Starring Mark Ruffalo, Zoe Saldana and Imogene Wolodarsky. Directed by Maya Forbes.

Rated R for language. Check listings for theaters. 1 hour, 30 minutes.

Bottom line: Worth seeing though could've looked more at challenges

How much funny goes with the crazy? Facile as it sounds, this is the question guiding the efforts of a considerable number of writer-directors over the years, as they have brought family stories (often autobiographical) involving some form of mental illness to the screen.

The latest of these is “Infinitely Polar Bear,” writer-director Maya Forbes’ agreeable but dodgy film based on Forbes’ experiences growing up with a bipolar father in 1970s-era Cambridge, Mass.
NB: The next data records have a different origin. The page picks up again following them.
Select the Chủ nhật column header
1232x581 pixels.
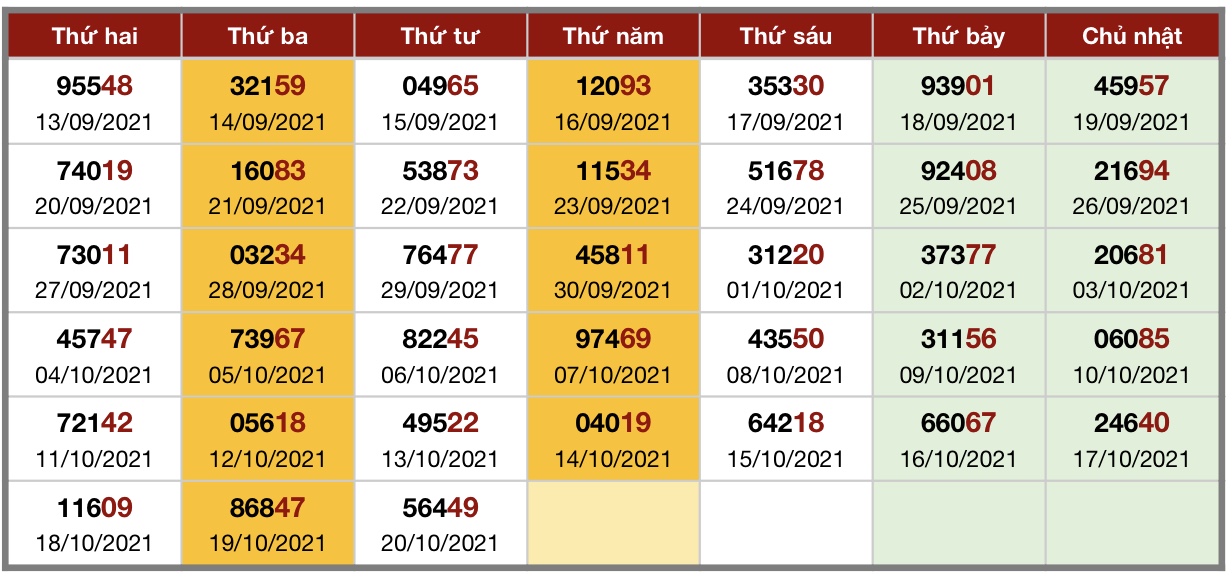[x=1132, y=36]
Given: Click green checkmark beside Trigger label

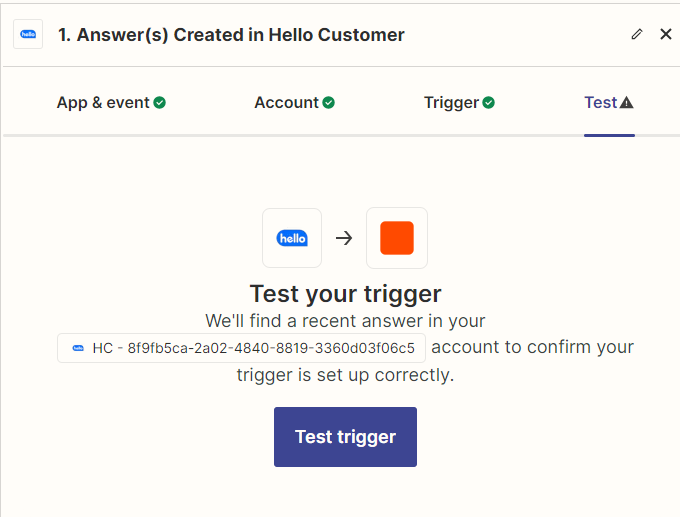Looking at the screenshot, I should pyautogui.click(x=489, y=102).
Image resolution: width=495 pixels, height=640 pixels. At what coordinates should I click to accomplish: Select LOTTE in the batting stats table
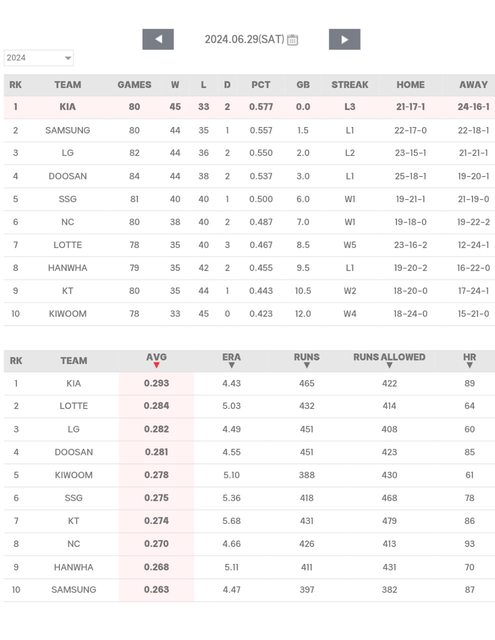(73, 406)
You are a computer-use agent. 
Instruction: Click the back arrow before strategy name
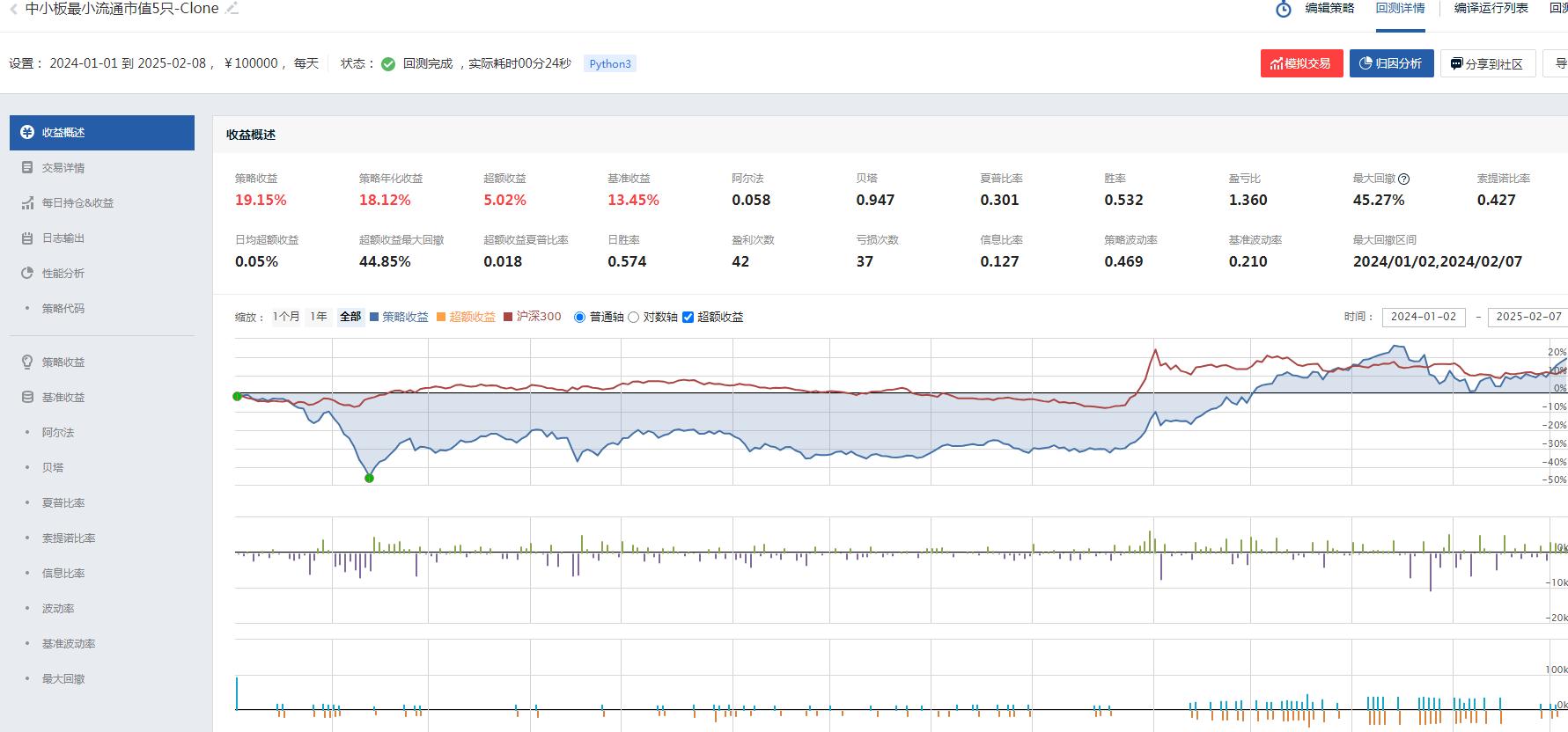point(13,10)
It’s worth seeing, on balance, simply for what Mark Ruffalo does in a hundred different, discrete, telling ways as he creates a character who was a capital-A Character, outlandish one minute, scarily unpredictable the next.
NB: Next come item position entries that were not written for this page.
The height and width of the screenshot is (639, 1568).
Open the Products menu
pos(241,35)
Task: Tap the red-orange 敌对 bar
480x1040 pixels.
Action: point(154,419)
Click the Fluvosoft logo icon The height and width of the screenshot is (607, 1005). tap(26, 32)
Forbes’ writing credits include “The Larry Sanders Show” and an undervalued little Rainn Wilson vehicle from 2008, “The Rocker.” She also worked on “Monsters vs. Aliens” and a “Wimpy Kid” movie. Similarly warring dictates of sincerity and punch lines set the zigzagging course of “Infinitely Polar Bear.”

We meet Cam, the Ruffalo character, as he pedals desperately on a bike wearing only red underwear, pleading with his wife Maggie (Zoe Saldana) and their daughters (Imogene Wolodarsky and Ashley Aufderheide) to take him back. The movie is all about second chances. The year is 1978. Cam’s most severe manic episode lands him in a hospital; Maggie and the girls leave their house in the country for a small apartment in Cambridge.
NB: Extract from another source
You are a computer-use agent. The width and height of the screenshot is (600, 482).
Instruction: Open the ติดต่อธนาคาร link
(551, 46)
Can he take care of them? While Maggie pursues a business degree at Columbia University in New York, Cam, now out of the hospital and trying to stick with his Lithium, is charged with the responsibilities of primary caregiving. Forbes’ film charts a year in these lives, a father and two wary daughters in the orbit of a guardian who is “totally polar bear,” in the phrase of one of the girls.

Ruffalo isn’t the whole show; though it’s frustrating she never emerges as three-dimensional as written, Saldana is smooth and accomplished throughout. But Ruffalo remains the most truthful aspect of a show that never quite settles that crucial question of seriocomic tone. Smoking one cigarette while holding another, darting through his impulses on the way to grander or lesser ones, his Cam comports himself like a Beacon Hill dandy who can’t quite figure out how he came to his present, chaotic circumstances. It’s a zesty performance, as well as a pleasurable change of pace from the easygoing rhythms and mellow demands of so many other Ruffalo portrayals.

Forbes clearly adored her father, for all his complications and challenges. I wish her movie wrestled with the mess more fully. Theodore Shapiro’s reassuring musical score is all too suited to the peppy personality of the movie itself, which is full of shrewd grace notes that leave you somewhat less than full.